MOBIL NASIONAL (Inovasi atau Ilusi?)

Oleh
Dr. H. Susilo Surahman, MCE.

Setiap kali Indonesia memperingati Hari Inovasi, saya selalu bertanya: apakah kita benar-benar sedang merayakan inovasi, atau sekadar mengulang harapan yang belum terwujud? Tahun ini, pertanyaan itu terasa lebih relevan dari sebelumnya. Di tengah gegap gempita peringatan 1 November 2025, pemerintah kembali menggulirkan wacana Mobil Nasional—kali ini dalam bentuk kendaraan listrik yang disebut-sebut sebagai tonggak kemandirian teknologi bangsa.

Sebagai seorang dosen yang bergelut dengan dunia pendidikan dan riset, saya menyambut baik semangat inovasi. Namun, saya juga belajar bahwa inovasi bukanlah sekadar produk yang dipamerkan di pameran otomotif atau prototipe yang viral di media sosial. Inovasi adalah proses panjang yang melibatkan keberanian untuk berpikir berbeda, kesediaan untuk gagal, dan komitmen untuk terus belajar.

Mobil Nasional, dalam sejarah kita, bukanlah gagasan baru. Kita pernah mengenal Timor, GEA, dan Esemka—semuanya lahir dengan semangat serupa, namun berakhir sebagai proyek yang tak berlanjut. Kini, dengan peluncuran prototipe baru yang diklaim akan diproduksi massal mulai tahun depan, publik kembali dihadapkan pada pilihan: percaya atau skeptis.

Saya memilih untuk kritis. Bukan karena pesimis, tetapi karena cinta pada negeri ini. Inovasi sejati tidak bisa dibangun di atas euforia sesaat. Ia membutuhkan ekosistem yang mendukung: riset yang berkelanjutan, keterlibatan kampus dan SMK, industri yang siap berkolaborasi, serta transparansi dalam setiap tahap pengembangan. Tanpa itu semua, mobil nasional hanya akan menjadi “mobil politik”—berjalan saat kampanye, mogok saat evaluasi.

Hari Inovasi Indonesia seharusnya menjadi momentum refleksi. Apakah kita sudah memberi ruang bagi anak-anak muda untuk bereksperimen? Apakah dunia pendidikan sudah menjadi laboratorium gagasan, bukan hanya ruang hafalan? Apakah pemerintah benar-benar mendengar suara para peneliti, teknisi, dan komunitas kreatif?

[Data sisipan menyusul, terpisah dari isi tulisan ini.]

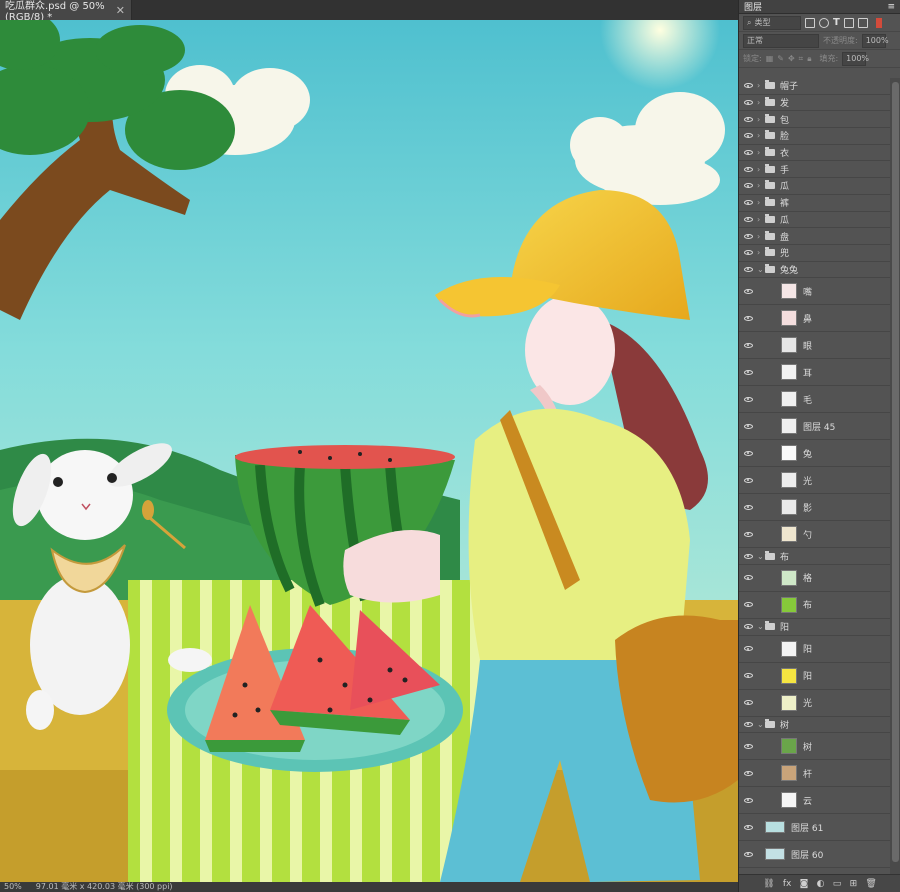  What do you see at coordinates (814, 508) in the screenshot?
I see `layer-row: 影` at bounding box center [814, 508].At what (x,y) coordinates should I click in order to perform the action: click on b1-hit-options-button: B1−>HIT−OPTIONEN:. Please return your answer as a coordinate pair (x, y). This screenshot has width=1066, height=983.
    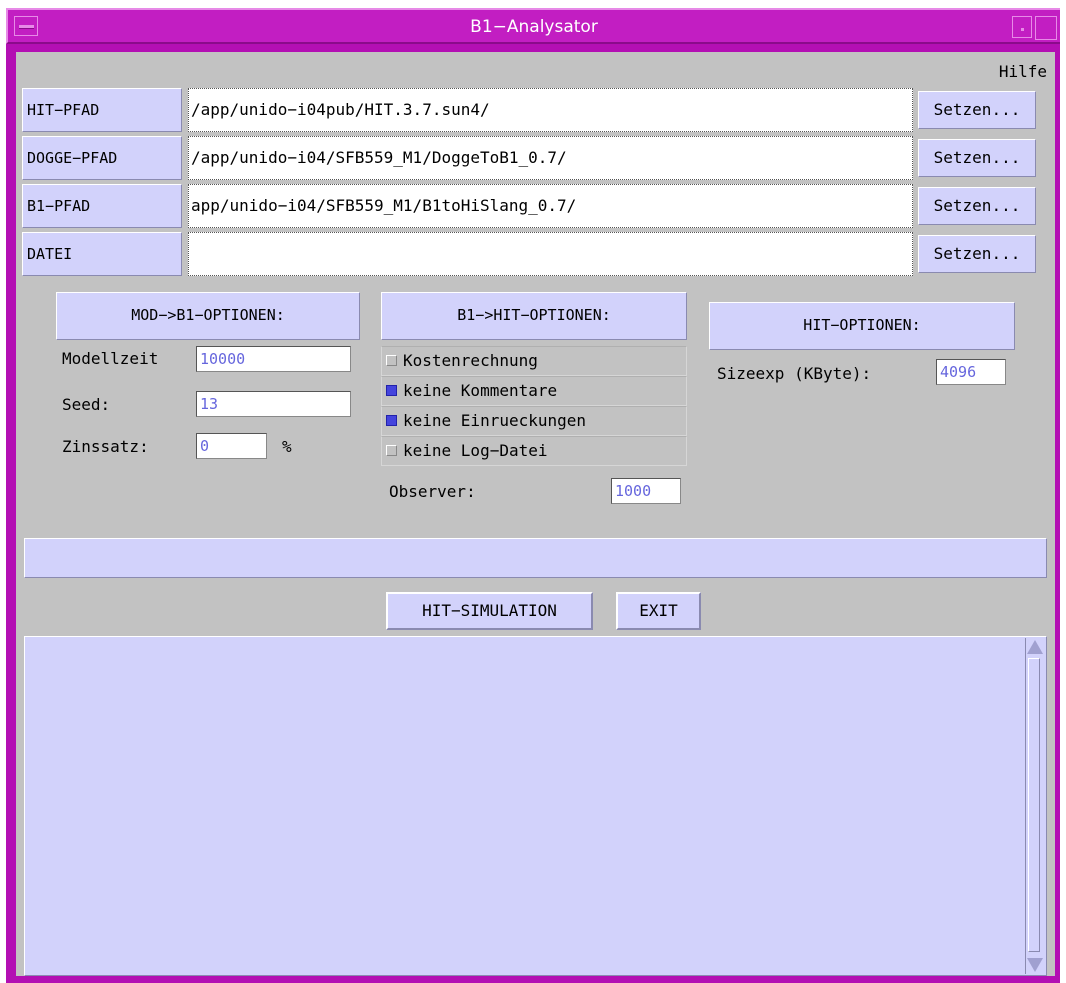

Saya percaya, mobil nasional bisa menjadi simbol kebangkitan jika dibangun dengan jujur dan kolaboratif. Ia bisa menjadi kebanggaan jika berpijak pada realitas, bukan ambisi semata. Tapi jika tidak, ia hanya akan menjadi ilusi yang terus diulang setiap lima tahun sekali.

Inovasi bukanlah seremoni. Ia adalah komitmen. Dan Hari Inovasi Indonesia adalah panggilan bagi kita semua—pendidik, pemimpin, pelajar, dan warga negara—untuk menjadikan keberanian berpikir sebagai budaya, bukan pengecualian. Selamat Hari Inovasi Indonesia.